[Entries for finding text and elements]
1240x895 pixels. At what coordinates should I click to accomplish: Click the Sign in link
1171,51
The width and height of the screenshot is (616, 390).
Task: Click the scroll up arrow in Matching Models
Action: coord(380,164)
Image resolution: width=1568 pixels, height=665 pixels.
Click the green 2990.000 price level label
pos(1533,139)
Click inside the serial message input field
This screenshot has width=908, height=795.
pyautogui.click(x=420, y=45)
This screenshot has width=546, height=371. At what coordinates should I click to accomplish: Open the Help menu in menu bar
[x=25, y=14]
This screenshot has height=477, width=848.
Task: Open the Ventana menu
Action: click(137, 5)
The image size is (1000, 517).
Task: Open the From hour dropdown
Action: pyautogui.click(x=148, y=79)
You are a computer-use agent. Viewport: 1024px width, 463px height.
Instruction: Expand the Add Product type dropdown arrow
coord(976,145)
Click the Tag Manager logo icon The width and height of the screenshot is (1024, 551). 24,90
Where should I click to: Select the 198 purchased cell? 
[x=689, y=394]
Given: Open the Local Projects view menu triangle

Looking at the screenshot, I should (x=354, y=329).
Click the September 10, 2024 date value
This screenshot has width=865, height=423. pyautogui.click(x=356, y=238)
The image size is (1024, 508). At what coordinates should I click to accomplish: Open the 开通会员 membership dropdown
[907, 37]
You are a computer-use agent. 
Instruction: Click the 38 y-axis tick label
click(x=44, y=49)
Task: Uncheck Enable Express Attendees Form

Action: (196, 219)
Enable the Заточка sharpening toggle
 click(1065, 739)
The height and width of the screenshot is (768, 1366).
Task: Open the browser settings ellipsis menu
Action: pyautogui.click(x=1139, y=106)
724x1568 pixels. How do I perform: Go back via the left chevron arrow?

* _Description of the task_: Copy out the lines of the material above, starting at the line that contains "The image size is (1024, 508)." and ending at the line that contains "Action: (196, 219)".

* _Task result_:
The image size is (1024, 508). At what coordinates should I click to accomplish: Open the 开通会员 membership dropdown
[907, 37]
You are a computer-use agent. 
Instruction: Click the 38 y-axis tick label
click(x=44, y=49)
Task: Uncheck Enable Express Attendees Form

Action: (196, 219)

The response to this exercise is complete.